In this grainy photo provided by Fort Hood, Chaplain (Capt.) Emil Kapaun (right), former chaplain with Headquarters Company, 8th Cavalry Regiment, 1st Cavalry Division, helps another Soldier carry an exhausted Troop off the battlefield early in the Korean War. (Fort Hood photo)

In this grainy photo provided by Fort Hood, Chaplain (Capt.) Emil Kapaun (right), former chaplain with Headquarters Company, 8th Cavalry Regiment, 1st Cavalry Division, helps another Soldier carry an exhausted Troop off the battlefield early in the Korean War. (Fort Hood photo)

FORT HOOD (March 11, 2013)--Capt. Emil J. Kapaun, a 1st Cavalry Division chaplain who ministered and provided medical help to wounded soldiers under heavy fire during the Korean War will be awarded a posthumous Medal of Honor, the White House said Monday.

Kapaun, a Roman Catholic priest, was serving with the division’s 3rd Battalion, 8th Cavalry Regiment in November 1950 during a battle with communist forces.

The troops were ordered to attempt to break through enemy lines, but Kapaun remained behind to help the wounded even though he knew he would be captured.

He and other POWs were forced to walk 85 miles through snow and ice to Pyoktong, North Korea and he continued to assist the wounded during the ordeal.
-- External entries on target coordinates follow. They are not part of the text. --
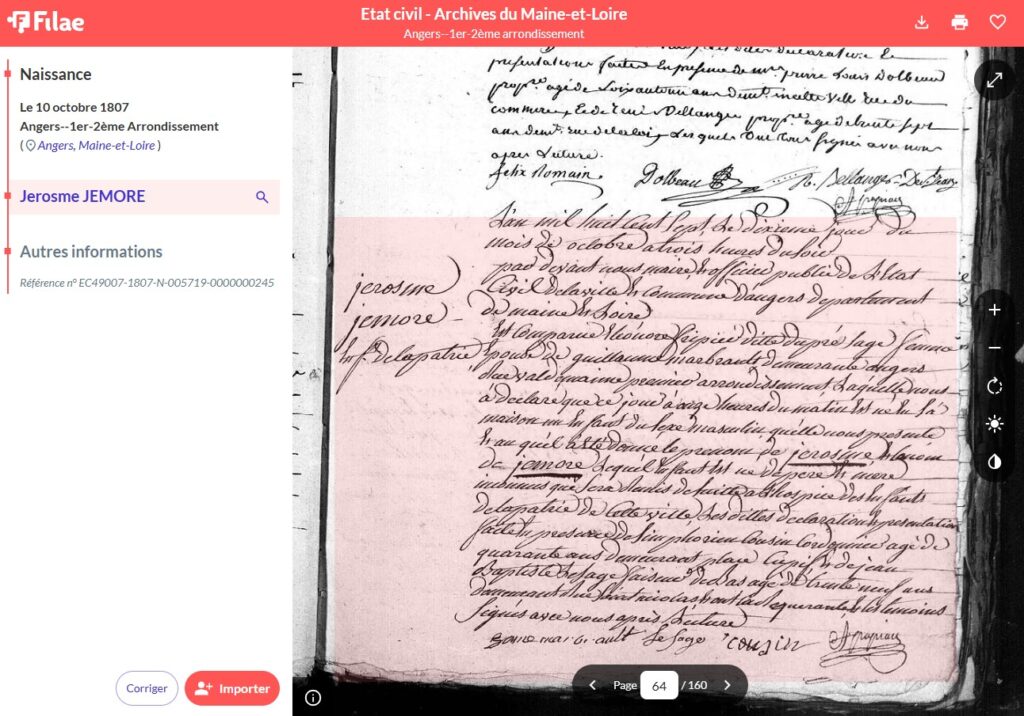Zoom in on the document image
1024x716 pixels.
coord(994,310)
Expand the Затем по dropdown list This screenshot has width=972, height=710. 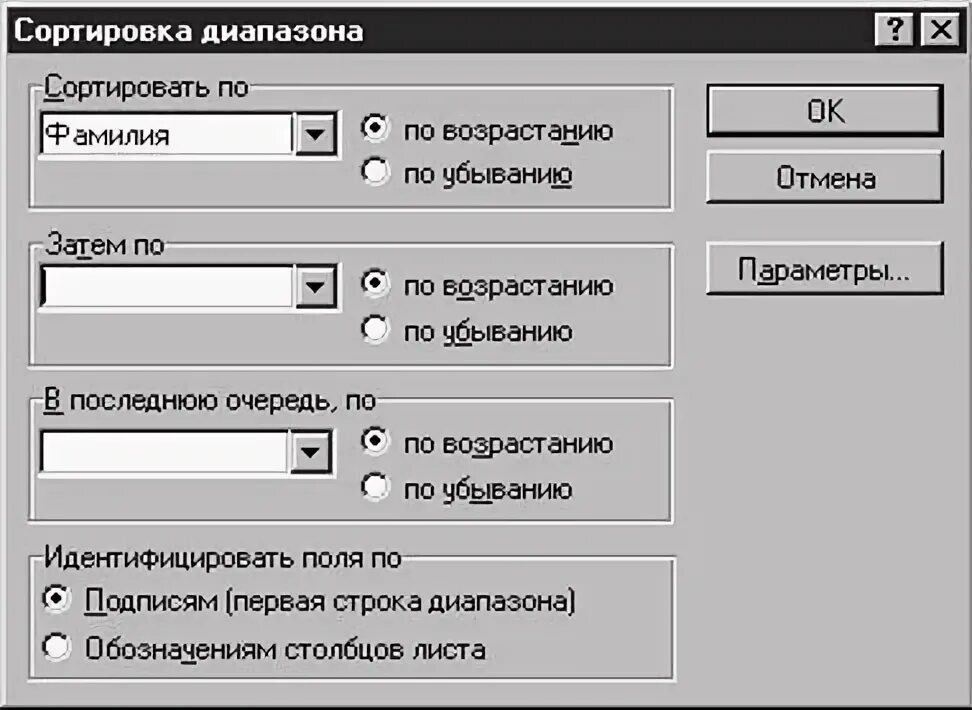316,286
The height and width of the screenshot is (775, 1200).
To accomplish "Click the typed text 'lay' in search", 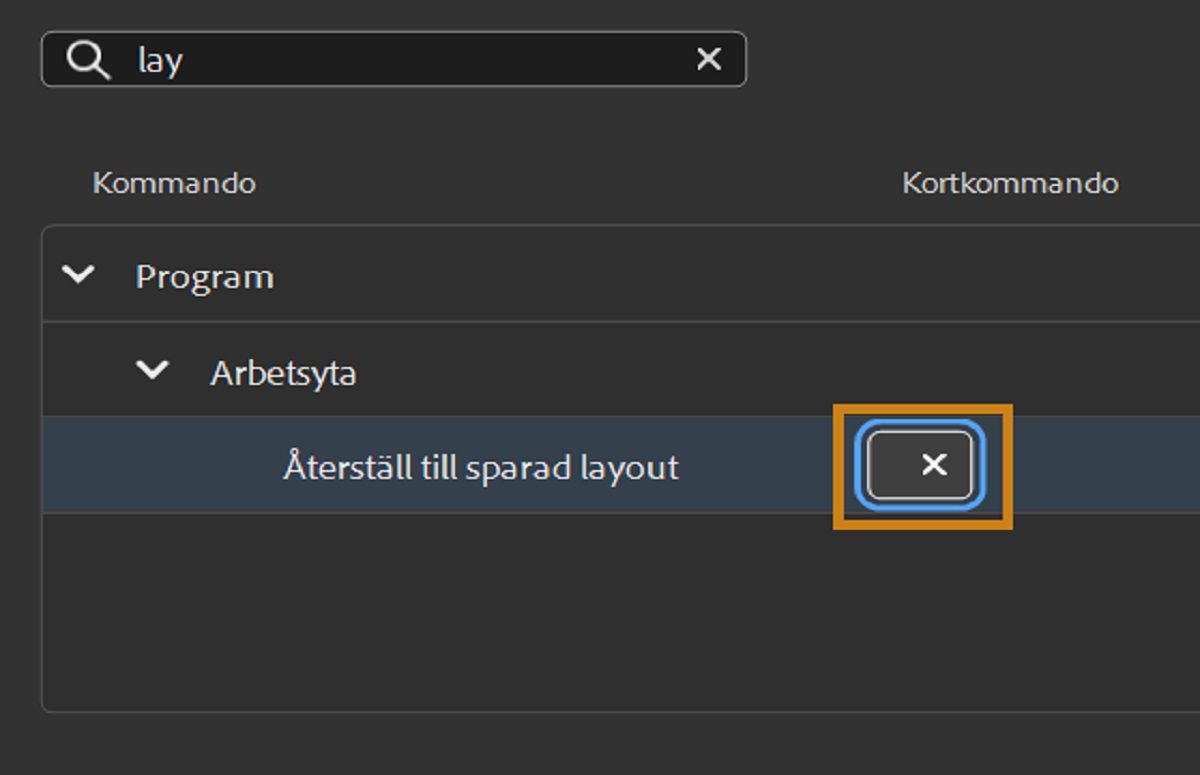I will coord(160,61).
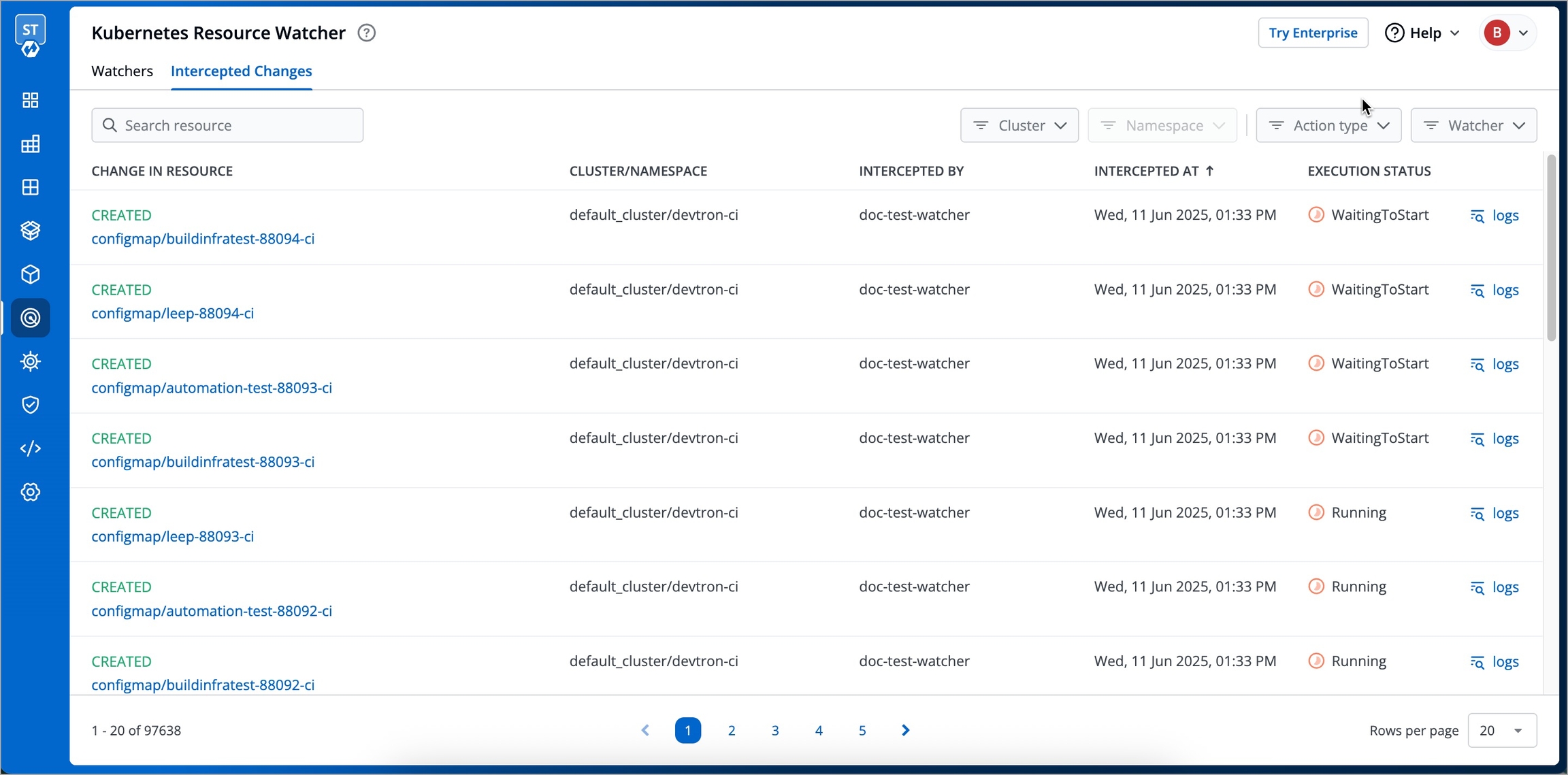This screenshot has width=1568, height=775.
Task: Click the Security shield sidebar icon
Action: click(31, 405)
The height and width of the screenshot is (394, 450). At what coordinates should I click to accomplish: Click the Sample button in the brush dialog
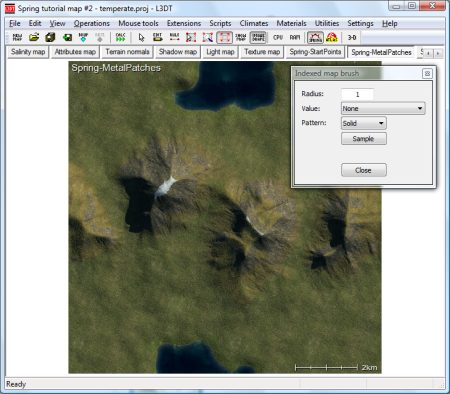click(364, 139)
During the seven months he was held captive before he died of a blood clot in a POW camp hospital, he sneaked around to pray with and provide support to other prisoners and at night slipped out into the countryside with other soldiers to gather firewood and food, earning the nickname the “Good Thief.”

“Father Emil Kapaun is an American hero who embodies the Medal of Honor’s ideals as our nation’s highest award for military service,” said Maj. Gen. Anthony Ierardi, the commanding general of Fort Hood’s 1st Cavalry Division.

“He distinguished himself with valor before his capture and continued to care for his fellow soldiers at a great risk to himself while interned in a Prisoner of War Camp,” he said.

“Although Father Kapaun did not survive to be liberated along with hundreds of the prisoners he ministered to and assisted, his faith, honor and selfless devotion to duty reflects the finest tradition of the U.S. Army, the 1st Cavalry Division and the Army Chaplain Corps."

Kapaun was based at Fort Bliss in El Paso before leaving for Korea.

Members of Kapaun’s family will attend the presentation ceremony on April 11.